Tesla Faces Demand Questions as U.S. EV Market Shifts Under Trump Policies

This article first appeared on GuruFocus.

Tesla (TSLA, Financials) faces new worries about electric car demand in a harder U.S. market in its next earnings release. The adjustment followed President Donald Trump’s policy changes that changed electric vehicle economics.

General Motors, Ford, and Stellantis have all warned about their EV operations. GM announced it would incur a $1.6 billion EV investment charge, and Ford CEO Jim Farley warned that demand might drop by half without the government $7,500 EV tax credit. Stellantis, Jeep and Chrysler’s parent company, will not electrify all its European cars by 2030.

Tesla faces the slowdown, but it’s stronger.
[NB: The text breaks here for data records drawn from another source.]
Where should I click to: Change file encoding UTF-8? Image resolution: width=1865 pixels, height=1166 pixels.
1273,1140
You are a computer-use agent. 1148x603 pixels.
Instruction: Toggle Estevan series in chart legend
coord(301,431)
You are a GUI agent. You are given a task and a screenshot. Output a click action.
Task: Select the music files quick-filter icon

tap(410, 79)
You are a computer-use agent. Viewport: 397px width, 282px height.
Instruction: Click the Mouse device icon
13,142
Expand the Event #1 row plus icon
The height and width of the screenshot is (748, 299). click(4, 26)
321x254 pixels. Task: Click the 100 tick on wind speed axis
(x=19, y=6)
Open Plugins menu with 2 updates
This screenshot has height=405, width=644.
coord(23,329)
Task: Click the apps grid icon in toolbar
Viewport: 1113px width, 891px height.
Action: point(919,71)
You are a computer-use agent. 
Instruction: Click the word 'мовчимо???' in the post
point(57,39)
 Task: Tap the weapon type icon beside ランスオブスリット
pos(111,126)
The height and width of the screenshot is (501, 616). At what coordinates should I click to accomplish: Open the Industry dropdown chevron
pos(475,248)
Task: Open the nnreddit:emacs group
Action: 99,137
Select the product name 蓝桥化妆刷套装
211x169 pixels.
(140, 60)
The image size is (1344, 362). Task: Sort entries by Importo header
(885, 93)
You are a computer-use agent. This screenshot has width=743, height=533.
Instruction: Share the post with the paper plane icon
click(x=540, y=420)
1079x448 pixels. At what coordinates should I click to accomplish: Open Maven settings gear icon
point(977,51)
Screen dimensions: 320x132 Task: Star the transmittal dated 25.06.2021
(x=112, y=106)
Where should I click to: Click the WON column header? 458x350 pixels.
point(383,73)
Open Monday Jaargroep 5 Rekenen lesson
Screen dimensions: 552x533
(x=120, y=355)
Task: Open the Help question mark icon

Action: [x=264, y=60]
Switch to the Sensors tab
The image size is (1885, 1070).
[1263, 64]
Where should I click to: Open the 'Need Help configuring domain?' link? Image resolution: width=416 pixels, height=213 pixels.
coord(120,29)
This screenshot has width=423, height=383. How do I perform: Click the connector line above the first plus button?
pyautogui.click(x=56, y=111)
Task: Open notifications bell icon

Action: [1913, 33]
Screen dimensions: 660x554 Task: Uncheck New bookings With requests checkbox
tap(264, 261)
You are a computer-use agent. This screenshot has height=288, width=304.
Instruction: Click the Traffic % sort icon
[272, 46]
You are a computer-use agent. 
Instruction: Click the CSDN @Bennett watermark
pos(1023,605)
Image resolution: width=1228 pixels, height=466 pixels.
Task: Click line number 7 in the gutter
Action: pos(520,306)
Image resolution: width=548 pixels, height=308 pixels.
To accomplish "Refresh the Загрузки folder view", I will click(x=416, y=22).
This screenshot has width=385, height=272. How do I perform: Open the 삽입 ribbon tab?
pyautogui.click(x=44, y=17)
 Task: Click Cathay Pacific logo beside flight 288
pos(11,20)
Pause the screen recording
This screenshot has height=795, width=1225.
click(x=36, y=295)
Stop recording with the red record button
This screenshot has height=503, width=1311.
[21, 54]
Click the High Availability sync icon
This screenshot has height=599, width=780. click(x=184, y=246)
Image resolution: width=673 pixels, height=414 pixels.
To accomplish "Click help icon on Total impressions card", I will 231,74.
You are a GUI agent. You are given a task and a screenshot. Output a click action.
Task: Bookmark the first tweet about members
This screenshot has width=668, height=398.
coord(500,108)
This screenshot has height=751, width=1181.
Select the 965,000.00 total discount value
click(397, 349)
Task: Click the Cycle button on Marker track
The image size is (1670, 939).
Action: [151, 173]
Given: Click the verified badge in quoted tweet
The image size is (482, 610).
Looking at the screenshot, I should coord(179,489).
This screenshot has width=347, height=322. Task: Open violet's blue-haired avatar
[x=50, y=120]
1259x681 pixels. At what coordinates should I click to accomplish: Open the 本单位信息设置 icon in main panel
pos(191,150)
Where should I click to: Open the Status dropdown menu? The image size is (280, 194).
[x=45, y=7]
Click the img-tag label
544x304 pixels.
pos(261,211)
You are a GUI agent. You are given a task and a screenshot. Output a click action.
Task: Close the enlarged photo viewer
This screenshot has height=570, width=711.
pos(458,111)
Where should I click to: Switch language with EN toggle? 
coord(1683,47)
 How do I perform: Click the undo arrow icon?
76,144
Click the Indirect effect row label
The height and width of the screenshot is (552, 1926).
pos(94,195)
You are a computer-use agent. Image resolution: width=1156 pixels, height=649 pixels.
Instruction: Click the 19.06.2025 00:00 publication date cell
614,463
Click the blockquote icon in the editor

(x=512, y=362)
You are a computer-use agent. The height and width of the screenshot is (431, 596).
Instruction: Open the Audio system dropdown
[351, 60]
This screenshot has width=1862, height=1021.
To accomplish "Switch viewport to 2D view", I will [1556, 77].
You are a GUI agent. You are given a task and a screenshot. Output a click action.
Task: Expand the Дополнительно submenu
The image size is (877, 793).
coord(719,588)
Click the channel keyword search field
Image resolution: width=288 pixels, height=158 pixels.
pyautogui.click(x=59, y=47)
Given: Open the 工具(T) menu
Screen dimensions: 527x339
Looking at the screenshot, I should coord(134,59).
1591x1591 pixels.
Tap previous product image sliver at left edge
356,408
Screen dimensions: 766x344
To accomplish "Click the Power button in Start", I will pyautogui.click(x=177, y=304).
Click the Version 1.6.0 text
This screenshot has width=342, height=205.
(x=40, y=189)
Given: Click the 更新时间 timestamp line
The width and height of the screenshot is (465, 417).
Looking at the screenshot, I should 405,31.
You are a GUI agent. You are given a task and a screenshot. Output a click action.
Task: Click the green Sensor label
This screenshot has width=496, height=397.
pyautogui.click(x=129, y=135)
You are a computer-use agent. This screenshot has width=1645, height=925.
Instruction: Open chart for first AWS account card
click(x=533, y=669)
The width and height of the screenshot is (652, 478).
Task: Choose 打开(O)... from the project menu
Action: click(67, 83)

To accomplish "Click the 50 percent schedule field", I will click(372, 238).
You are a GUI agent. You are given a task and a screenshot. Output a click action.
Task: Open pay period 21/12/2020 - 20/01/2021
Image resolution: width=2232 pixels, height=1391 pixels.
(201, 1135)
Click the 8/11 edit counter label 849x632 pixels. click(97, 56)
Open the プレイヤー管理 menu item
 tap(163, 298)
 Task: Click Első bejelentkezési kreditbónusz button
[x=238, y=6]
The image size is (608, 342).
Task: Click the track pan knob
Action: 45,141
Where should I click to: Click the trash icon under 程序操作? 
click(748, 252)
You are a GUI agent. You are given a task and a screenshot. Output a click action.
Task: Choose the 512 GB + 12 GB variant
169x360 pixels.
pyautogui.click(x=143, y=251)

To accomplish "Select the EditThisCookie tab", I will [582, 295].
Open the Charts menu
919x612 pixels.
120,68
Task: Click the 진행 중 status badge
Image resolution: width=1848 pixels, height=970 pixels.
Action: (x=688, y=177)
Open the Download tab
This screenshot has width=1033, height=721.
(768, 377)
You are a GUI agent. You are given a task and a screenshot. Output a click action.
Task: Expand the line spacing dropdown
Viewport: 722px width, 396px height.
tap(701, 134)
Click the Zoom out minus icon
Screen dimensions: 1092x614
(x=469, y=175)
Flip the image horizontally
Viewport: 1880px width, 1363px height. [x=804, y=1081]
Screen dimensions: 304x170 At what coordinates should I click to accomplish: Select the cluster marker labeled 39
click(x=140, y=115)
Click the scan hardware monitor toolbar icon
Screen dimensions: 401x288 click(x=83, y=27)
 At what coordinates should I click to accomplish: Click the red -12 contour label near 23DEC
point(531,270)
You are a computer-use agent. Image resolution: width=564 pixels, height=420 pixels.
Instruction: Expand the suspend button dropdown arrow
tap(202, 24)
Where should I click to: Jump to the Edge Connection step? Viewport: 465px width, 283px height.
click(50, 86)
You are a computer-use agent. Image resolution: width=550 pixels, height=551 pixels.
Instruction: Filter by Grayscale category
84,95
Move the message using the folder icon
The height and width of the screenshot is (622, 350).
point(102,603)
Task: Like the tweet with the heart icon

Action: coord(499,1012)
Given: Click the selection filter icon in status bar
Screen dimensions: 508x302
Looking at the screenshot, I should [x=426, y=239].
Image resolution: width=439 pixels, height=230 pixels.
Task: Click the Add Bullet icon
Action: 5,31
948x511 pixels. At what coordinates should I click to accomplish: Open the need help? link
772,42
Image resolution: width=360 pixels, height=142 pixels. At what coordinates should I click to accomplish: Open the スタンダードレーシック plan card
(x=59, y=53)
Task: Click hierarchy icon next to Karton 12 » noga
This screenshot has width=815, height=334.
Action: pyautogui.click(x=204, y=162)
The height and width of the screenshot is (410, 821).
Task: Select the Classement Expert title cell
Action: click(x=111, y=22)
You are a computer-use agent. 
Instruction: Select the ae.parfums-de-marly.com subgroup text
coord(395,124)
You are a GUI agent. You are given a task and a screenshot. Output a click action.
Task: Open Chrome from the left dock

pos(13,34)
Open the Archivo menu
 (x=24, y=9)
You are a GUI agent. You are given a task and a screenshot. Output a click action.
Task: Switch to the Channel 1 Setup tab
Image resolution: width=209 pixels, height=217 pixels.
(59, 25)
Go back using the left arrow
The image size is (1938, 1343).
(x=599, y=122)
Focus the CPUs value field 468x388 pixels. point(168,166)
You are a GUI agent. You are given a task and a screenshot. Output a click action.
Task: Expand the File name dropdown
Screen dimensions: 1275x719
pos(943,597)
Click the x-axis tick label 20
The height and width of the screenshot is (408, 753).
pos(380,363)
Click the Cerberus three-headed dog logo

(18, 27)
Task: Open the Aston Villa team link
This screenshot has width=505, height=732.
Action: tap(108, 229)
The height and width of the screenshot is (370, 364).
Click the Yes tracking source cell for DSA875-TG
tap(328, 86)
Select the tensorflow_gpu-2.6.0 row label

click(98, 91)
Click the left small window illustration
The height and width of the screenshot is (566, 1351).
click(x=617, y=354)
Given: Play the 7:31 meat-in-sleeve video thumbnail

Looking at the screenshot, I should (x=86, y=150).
Motor Intelligence data shows that the business has 43% of the U.S. EV market, down from nearly half a year ago but far ahead of any competitor. Tesla has announced cheaper Model Y and Model 3 models to offset rising effective prices.

Analysts see an opening. Automotive Ventures’ Steve Greenfield claimed legacy manufacturers’ retreat might help Tesla regain market share. He added Tesla customers are loyal and most will buy again. He cautioned that slower fourth-quarter sales and tighter profit margins might double hit the corporation.

Tesla stock has fluctuated this year. After a severe dip early in 2025, shares have risen 7% since January thanks to Elon Musk’s $1 billion September stock acquisition. Analysts predict third-quarter sales of $26.1 billion, up 3.5% from a year earlier due to lower demand and pricing pressure.